▶ **DOCUMENT TEXT**:
· · · · · · ·

I'll let one of the leading dissident theologians of the period, Hans Küng, explain that. By way of presenting how the Roman doctrine of IOUM applies to the contraception issue, he writes:

A truth of faith or morals is (thus) infallible by the mere fact of being promulgated as binding by the episcopate in universal agreement; it does not have to await promulgation as infallible truth. And who could deny that such a consensus on the birth control issue existed for centuries, and that from the beginning of this century the condemnation of it has been upheld by numerous episcopal conferences and individual bishops whenever controversy about it became acute outside the Catholic Church or isolated Catholic theologians diffidently tried to raise questions about it? Thus the conservative minority of the Papal Commission (on reproduction) was able to point out that history provides the fullest evidence that the answer of the Church has always and everywhere been the same, from the beginning up to the present decade.

One can find no period of history, no document of the Church, no theological school, scarcely one Catholic theologian, who ever denied that contraception was always seriously evil. The teaching of the Church in this matter is absolutely constant. Until the present century this teaching was peacefully possessed by all other Christians, whether Orthodox or Anglican or Protestant. The Orthodox retain this as common teaching today. The theological history of the use of matrimony is very complicated ... On the contrary, the theological history of contraception, comparatively speaking, is sufficiently simple, at least with regard to the central question: Is contraception always seriously evil? For in answer to this question there has never been any variation and scarcely any evolution in the teaching. The ways of formulating and explaining this teaching have evolved, but not the doctrine itself. Therefore it is not a question of a teaching proposed in 1930, which because of new physiological facts and new theological perspectives ought to be changed. It is a question rather of a teaching which until the present decade was constantly and authentically taught by the Church. (Source: Infallible? An Inquiry [1970]; Doubleday edition, 1983).

What Küng did in that passage, now nearly forty years old, was show precisely how Vatican II's doctrine of the infallibility of the ordinary and universal magisterium, which I've been expounding and confessing in this series, applies to the case of Church teaching on contraception. If the doctrine of IOUM as presented in LG §25 is true, then the traditional teaching on contraception must be said to be taught with IOUM, and thus to be irreformable. Of course Küng made clear in his book, and has since continued to make clear, that he does not believe the Roman doctrine about IOUM—the same one I've been expounding and confessing in this series. But his description of how it applies to the issue of contraception is perfectly correct. And it makes clear why, given the doctrine on IOUM, Paul VI had no choice but to reject contraceptive use of the Pill along with all other forms of contraception.

So much is already recognized in Rome. For instance, the Pontifical Council on the Family's Vademecum for Confessors (1997) says: " The Church has always taught the intrinsic evil of contraception, that is, of every marital act intentionally rendered unfruitful. This teaching is to be held as definitive and irreformable" (§4; emphasis added). So, why isn't that stated by Benedict XVI in a manner similar to how John Paul II's Ordinatio Sacerdotalis dealt with the women's-ordination issue? I don't know. That B16 too believes the teaching to be "definitive and irreformable" is clear enough from this if it isn't clear enough already. Perhaps he just believes that more groundwork needs to be laid if such a ruling is to avoid causing a mass exodus from the Church. If that's what he thinks, he's probably right. Of course I don't know whether that means such a ruling would not be the will of God. Only time will tell.

· · · · · · ·

▶ **SUPPLIED DATA**:
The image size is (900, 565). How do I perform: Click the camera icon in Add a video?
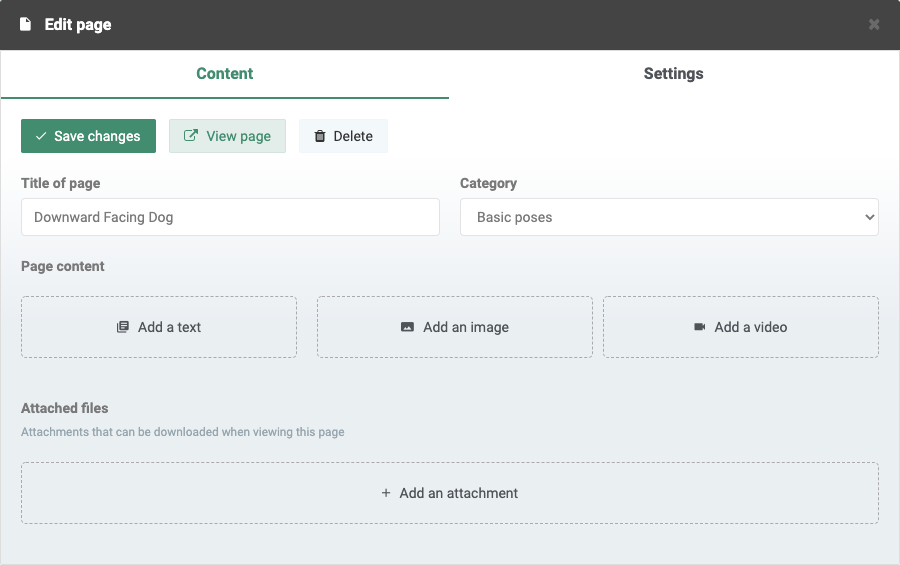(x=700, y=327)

· · · · · · ·

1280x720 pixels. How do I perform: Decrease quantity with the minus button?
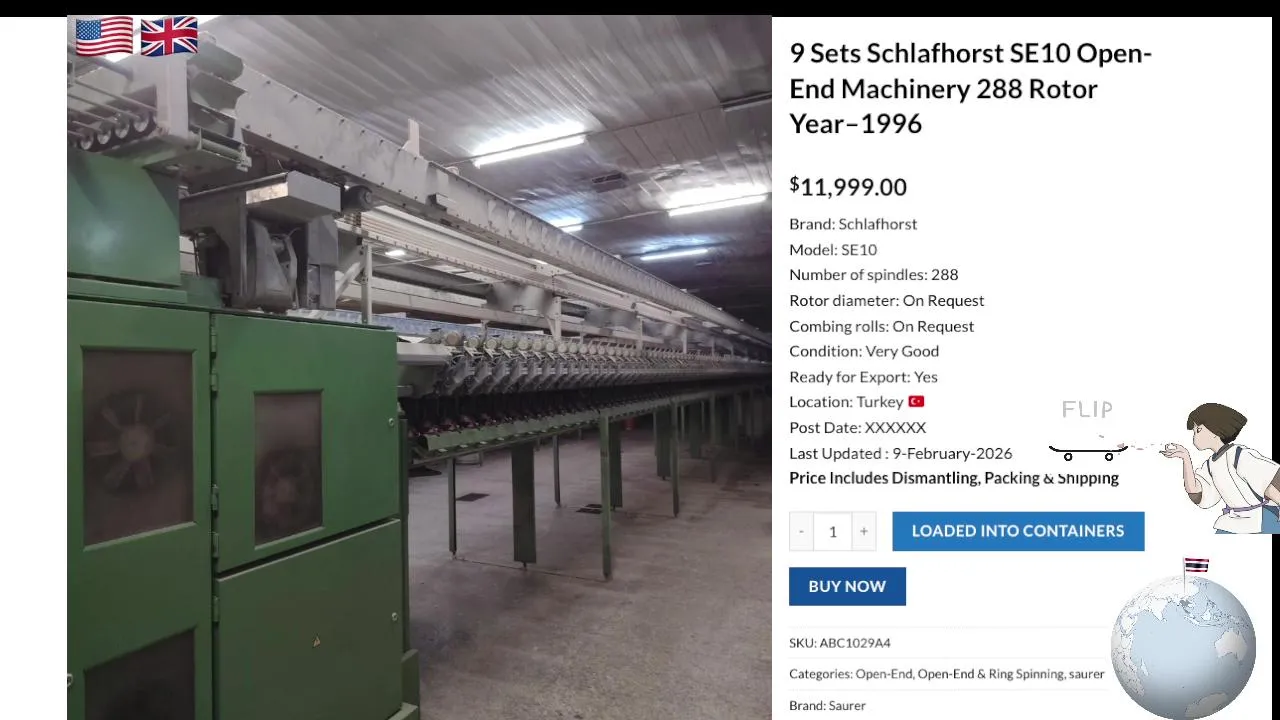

· · · · · · ·

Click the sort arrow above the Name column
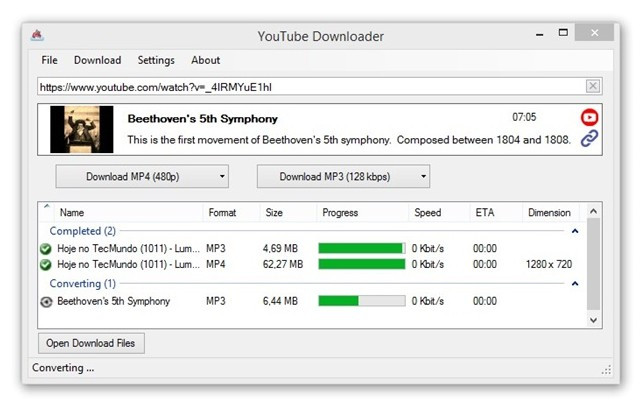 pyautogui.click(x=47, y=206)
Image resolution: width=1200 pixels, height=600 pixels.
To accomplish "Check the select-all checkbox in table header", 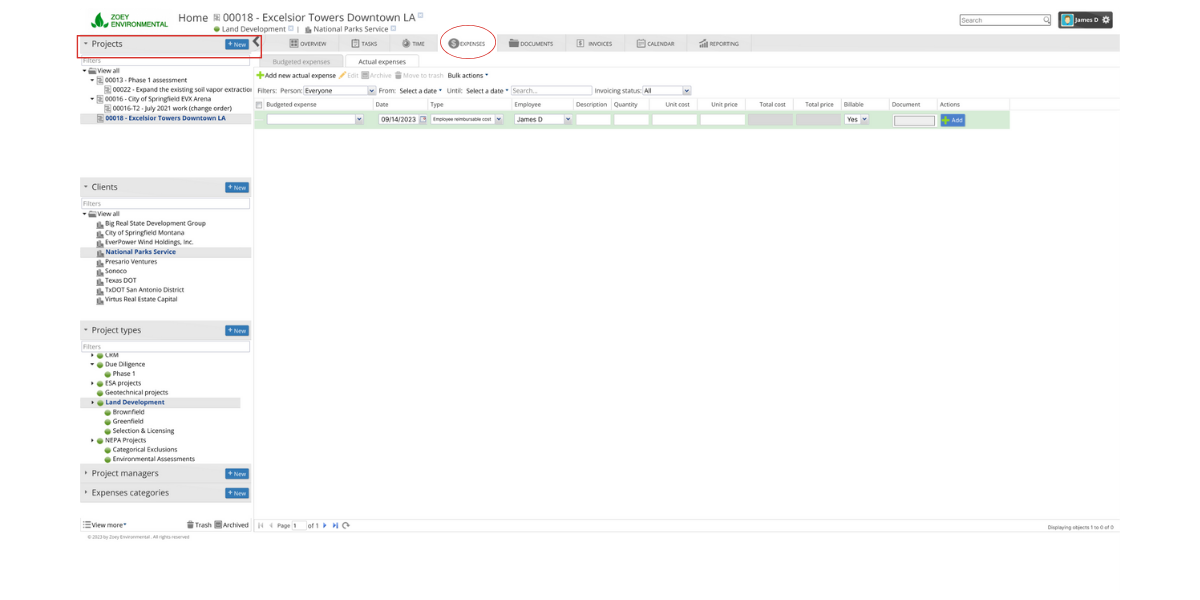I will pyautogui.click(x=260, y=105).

· · · · · · ·

▶ **DIRECTIONS**:
Reproduce the part of the text on Küng and the Church's teaching on contraception that lies between "A truth of faith" and "the present decade.", inclusive.

▶ **ANSWER TO THIS TASK**:
A truth of faith or morals is (thus) infallible by the mere fact of being promulgated as binding by the episcopate in universal agreement; it does not have to await promulgation as infallible truth. And who could deny that such a consensus on the birth control issue existed for centuries, and that from the beginning of this century the condemnation of it has been upheld by numerous episcopal conferences and individual bishops whenever controversy about it became acute outside the Catholic Church or isolated Catholic theologians diffidently tried to raise questions about it? Thus the conservative minority of the Papal Commission (on reproduction) was able to point out that history provides the fullest evidence that the answer of the Church has always and everywhere been the same, from the beginning up to the present decade.